- **EXERCISE MATERIAL**:

*****

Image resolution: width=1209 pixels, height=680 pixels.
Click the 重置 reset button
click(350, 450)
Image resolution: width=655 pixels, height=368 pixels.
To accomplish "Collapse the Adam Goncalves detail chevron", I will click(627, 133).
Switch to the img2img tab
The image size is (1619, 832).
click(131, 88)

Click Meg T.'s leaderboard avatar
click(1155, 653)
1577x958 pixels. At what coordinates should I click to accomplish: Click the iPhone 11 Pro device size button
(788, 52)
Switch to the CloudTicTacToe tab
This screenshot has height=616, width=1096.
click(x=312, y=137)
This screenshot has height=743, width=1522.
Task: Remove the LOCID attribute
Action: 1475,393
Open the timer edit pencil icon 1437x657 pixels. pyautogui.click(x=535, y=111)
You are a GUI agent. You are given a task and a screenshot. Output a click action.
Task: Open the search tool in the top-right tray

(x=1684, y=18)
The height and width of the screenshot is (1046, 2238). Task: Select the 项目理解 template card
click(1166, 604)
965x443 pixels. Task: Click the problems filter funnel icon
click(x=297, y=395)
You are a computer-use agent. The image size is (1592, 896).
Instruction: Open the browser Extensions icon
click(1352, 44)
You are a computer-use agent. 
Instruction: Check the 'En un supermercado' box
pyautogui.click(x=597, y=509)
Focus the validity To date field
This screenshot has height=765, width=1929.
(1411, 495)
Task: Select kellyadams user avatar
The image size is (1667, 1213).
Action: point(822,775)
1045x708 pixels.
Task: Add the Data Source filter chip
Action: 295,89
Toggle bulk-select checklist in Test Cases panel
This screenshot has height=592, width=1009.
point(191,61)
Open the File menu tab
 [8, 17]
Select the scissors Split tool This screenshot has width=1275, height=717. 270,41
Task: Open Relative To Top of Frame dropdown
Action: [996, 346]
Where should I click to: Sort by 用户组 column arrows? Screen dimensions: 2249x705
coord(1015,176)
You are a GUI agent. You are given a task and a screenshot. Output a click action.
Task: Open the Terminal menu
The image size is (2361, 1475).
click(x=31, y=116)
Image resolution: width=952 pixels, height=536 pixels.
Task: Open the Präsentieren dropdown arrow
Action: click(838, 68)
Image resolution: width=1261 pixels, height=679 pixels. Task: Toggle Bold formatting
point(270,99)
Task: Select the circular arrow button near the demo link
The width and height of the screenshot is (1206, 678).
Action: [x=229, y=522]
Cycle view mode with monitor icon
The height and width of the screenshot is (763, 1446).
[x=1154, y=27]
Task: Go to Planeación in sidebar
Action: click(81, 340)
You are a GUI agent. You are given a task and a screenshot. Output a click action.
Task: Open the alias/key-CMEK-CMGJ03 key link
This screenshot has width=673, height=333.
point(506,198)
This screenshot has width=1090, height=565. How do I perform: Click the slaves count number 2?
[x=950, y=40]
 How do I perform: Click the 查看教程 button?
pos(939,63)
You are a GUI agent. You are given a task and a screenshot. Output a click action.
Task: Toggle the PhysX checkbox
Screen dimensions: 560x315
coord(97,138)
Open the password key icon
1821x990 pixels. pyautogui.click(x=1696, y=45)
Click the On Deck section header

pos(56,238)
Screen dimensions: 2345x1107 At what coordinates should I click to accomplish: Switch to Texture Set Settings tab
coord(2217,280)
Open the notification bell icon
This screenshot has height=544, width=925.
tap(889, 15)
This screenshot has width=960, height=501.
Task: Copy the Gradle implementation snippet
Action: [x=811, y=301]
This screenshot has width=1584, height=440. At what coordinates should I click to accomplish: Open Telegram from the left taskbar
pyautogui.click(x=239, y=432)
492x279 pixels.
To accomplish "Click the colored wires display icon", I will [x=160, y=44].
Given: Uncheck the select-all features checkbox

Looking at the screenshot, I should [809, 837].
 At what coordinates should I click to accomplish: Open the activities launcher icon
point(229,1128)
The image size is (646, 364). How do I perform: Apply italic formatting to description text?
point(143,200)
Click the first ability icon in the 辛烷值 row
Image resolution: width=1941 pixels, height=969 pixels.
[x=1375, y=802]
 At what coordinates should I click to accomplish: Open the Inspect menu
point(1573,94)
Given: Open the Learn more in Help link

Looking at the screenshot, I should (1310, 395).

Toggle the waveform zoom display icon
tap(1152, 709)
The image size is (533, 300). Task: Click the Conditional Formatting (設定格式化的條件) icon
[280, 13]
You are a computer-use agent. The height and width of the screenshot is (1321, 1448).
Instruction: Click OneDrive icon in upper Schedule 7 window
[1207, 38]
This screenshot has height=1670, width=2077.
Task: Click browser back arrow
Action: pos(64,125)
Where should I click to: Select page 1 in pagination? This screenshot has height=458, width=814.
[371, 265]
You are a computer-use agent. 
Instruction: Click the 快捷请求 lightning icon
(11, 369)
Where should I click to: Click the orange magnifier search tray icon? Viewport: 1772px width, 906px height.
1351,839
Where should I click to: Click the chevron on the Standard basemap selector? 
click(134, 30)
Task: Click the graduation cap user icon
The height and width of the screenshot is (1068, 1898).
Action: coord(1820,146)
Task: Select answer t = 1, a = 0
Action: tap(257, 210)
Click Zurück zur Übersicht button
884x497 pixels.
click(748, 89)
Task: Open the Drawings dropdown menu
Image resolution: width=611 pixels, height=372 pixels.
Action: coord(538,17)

*****

- **EXERCISE PROMPT**:
Copy out the lines of the data where the string "user" occurs.

- **ANSWER FOR THIS EXERCISE**:
Task: Select kellyadams user avatar
Task: Click the graduation cap user icon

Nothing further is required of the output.